So naturally I jumped right in when I saw that Business Insider had come up with a list of the rudest cities in the country
The article was replete with an attempt to robe itself in some sort of scientific rigor. The margin of error is 2%... And there's this caveat: Generally speaking, digital polling tends to skew toward people with access to the internet.
Well, yeah, "generally speaking", someone who took an online poll would tend to be someone with access to the internet. At least for that moment in time. That's just science.
Anyway, they ask respondents to pick their choices for the 5 rudest cities in the United States. Whatever that means. Then they state that the list they gave folks to choose from was of the 50 biggest cities. On that I will - not rudely at all - call BS. Providence and Hartford don't even crack the Top 100. And, may I point out - not rudely at all - that Worcester, Massachusetts, the Heart of the Commonwealth, is larger than both Providence and Hartford. So. There.
So, if you're heaving Providence and Hartford onto the list, why not Worcester? Is it because Worcester is the largest city that no one outside of New England has even heard of? (And even in New England, most people know it. What they don't know is that, after Boston, it's the region's largest city.) Can it be that Worcester would just not be considered rude by anyone in their right mind? Naahhh...
The number one pick? No surprise here. 34.3% of those surveys put New York in their Top Five Rudest. Coming in at #2? No surprise here, either. 19.7% gave Los Angeles the nod.
And why wouldn't these two cities grab the "honors"? They're the two largest cities in the country. Most people are familiar with them. A lot of people have visited them. Thus, more folks will have an opinion, one way or the other, in a way they might not have about Providence or Hartford (each of them was only listed by roughly one-and-a-half percent of those surveyed. Which is still something of a surprise. That many people had something to say about these two small cities?)
Plus rudeness is pretty much associated with large cities in a way that it's not with say, Mayberry NC, where one wouldn't expect that there'd be a lot of folks who would diss Aunt Bee for her fuddy-duddy church hats, make fun of Opie for being a ginger, or push and shove to get into a free chair at Floyd's barber shop.
Washington DC, although not that large a city, understandably made it's way onto the list as the third rudest American city. After all, across the spectrum, everyone seems to be hating on Washington DC, and it is at present home to the rudest person in the country.
Things fall back into place with Chicago, The
While one would expect such a large city to make its way high up on the list of rude cities, if only by dint of its size and its very urbanness, seeing a city from the Midwest called out is a bit of a shock to the system. Midwest nice and all that.

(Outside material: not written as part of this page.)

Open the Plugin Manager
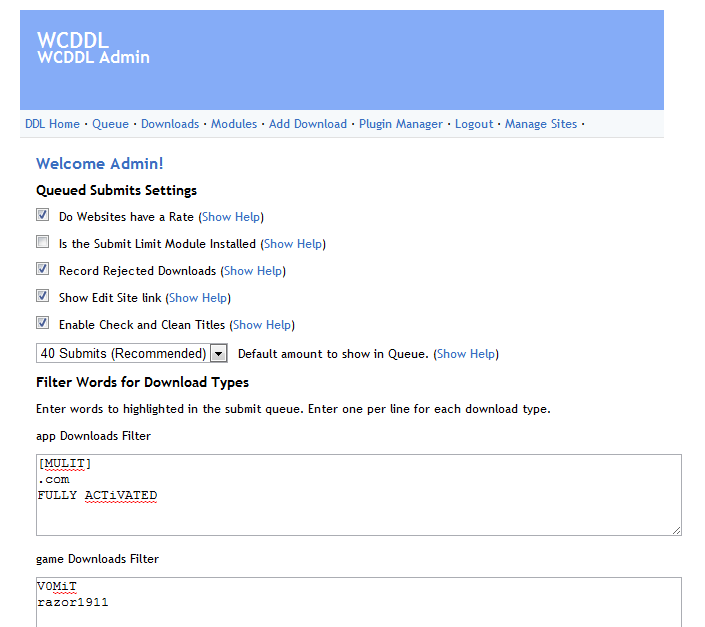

But I suppose when tourists from Podunk, Michigan find themselves jostled when they get to Chicago and start taking selfies in front of The Bean, they may find the city rude.

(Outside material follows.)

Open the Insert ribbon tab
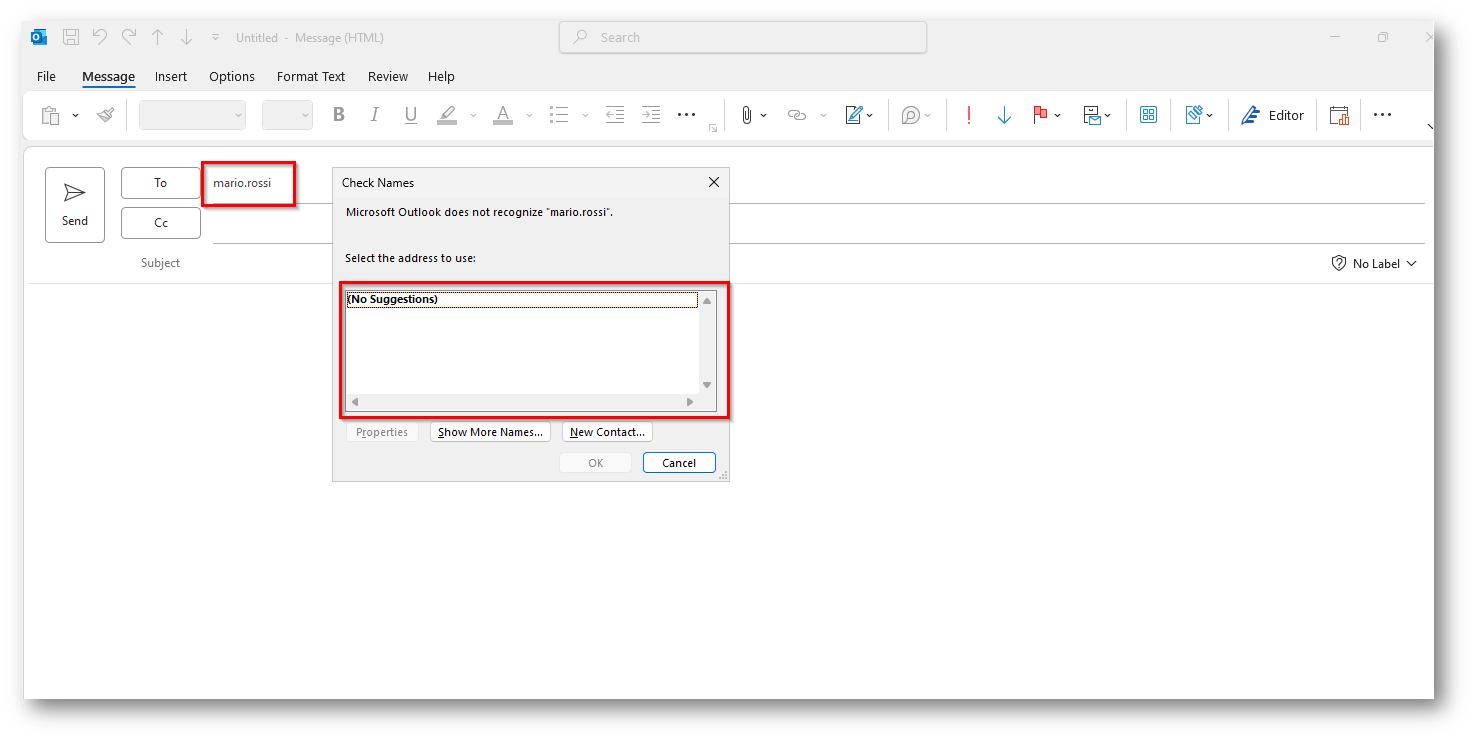 tap(171, 76)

Boston, which came in at #5 (14.9% of respondents think we're rude), is, like Washington, DC, punching above its weight, population-wise. If they adjusted for population size, I'm guessing we'd notch ourselves up in the rankings a space or two.
Nonetheless, I'm completely gratified that people in general - at least surveyed people with access to the internet - consider Chicago ruder than Boston. As someone who's half-Chicago (my mother was from there) and has a lot of relatives in Chicagoland, I say "hah!" Not rudely, of course. Just "hah."